Donald Trump alza i toni e rivendica il controllo della fase finale del conflitto. Alla cena del National Republican Congressional Committee ha sostenuto che gli Stati Uniti stanno “vincendo alla grande”, accusando i media di diffondere una narrazione opposta.
Secondo il presidente, i negoziatori iraniani sarebbero pronti a un’intesa ma frenati dal timore di ritorsioni interne: “Temono di essere uccisi dalla loro stessa gente”. Poco prima, su Truth, aveva lanciato un ultimatum: comportarsi “seriamente, prima che sia troppo tardi”, perché in caso contrario “non si torna indietro”.
Trump ha anche attaccato la Nato, accusandola di non aver fornito alcun supporto concreto e avvertendo che Washington “non dimenticherà”. In privato, secondo fonti citate dal Wall Street Journal, punta a chiudere la guerra in quattro-sei settimane.
Ma mentre anche Pechino parla di “segnali” favorevoli al dialogo, Teheran continua a negare qualsiasi trattativa diretta e ribadisce che “la guerra finirà quando e come decidiamo noi”. Tra le condizioni iraniane per una tregua emerge anche lo stop alle operazioni israeliane in Libano, segno che il dossier resta regionale e non limitato allo scontro con Washington.
Kharg e Hormuz
Sul terreno strategico, cresce la pressione sull’isola di Kharg, snodo cruciale per l’export petrolifero iraniano. Teheran ha rafforzato le difese temendo un’operazione di terra statunitense.
Secondo Axios, il Pentagono starebbe valutando quattro opzioni per un “colpo finale”, inclusa proprio un’incursione su Kharg. Il controllo dell’isola significherebbe colpire direttamente il cuore economico del Paese.
Parallelamente, l’Iran continua a usare lo Stretto di Hormuz come leva. Il ministro degli Esteri Abbas Araghchi ha confermato il transito consentito solo ai “Paesi amici” come Cina, Russia e India, mentre per gli altri resta la chiusura. Il Parlamento iraniano lavora a una legge per introdurre un pedaggio sulle navi in transito. Una misura che trasformerebbe il controllo militare in pressione economica diretta.
L’Onu avverte che il blocco prolungato sta già colpendo petrolio, gas e fertilizzanti in un momento cruciale per la stagione agricola globale
Guerra regionale
Il conflitto continua a espandersi. Missili e droni lanciati dall’Iran sono stati intercettati negli Emirati Arabi Uniti, ma frammenti hanno colpito Abu Dhabi causando due morti e tre feriti.
Israele ha risposto con “attacchi su larga scala” in territorio iraniano. Nella notte, secondo media israeliani, è stato ucciso a Bandar Abbas il comandante della Marina dei Pasdaran, Ali Reza Tangsiri, figura chiave nella gestione dello Stretto di Hormuz.
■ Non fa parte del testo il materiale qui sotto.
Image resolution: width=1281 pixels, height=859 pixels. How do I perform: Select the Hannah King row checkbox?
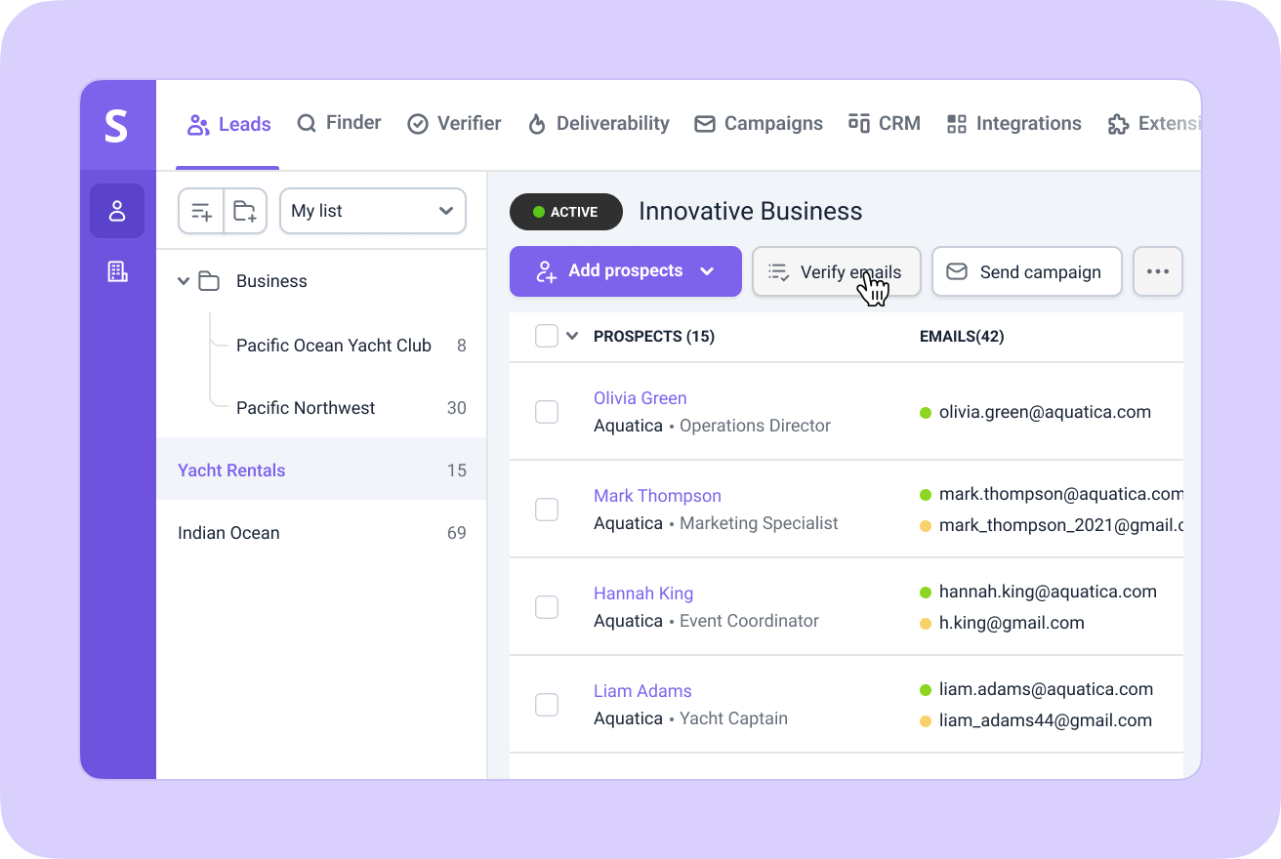pos(547,607)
Sul fronte opposto, Teheran ha lanciato nuove ondate di attacchi contro Israele. Missili hanno colpito il centro del Paese e l’area di Tel Aviv, con diversi feriti e danni diffusi. Hezbollah rivendica raid su obiettivi militari sensibili, incluso il quartier generale del ministero della Difesa israeliano.
Il conflitto si estende su più fronti. In Libano è morto un soldato israeliano durante scontri con Hezbollah. La “resistenza islamica” irachena rivendica quasi 600 attacchi contro obiettivi Usa dall’inizio della guerra.
Da Londra, il ministro della Difesa britannico John Healey parla di un asse Mosca-Teheran, sostenendo che la Russia avrebbe fornito intelligence prima del conflitto. Il Cremlino però nega qualsiasi invio di droni.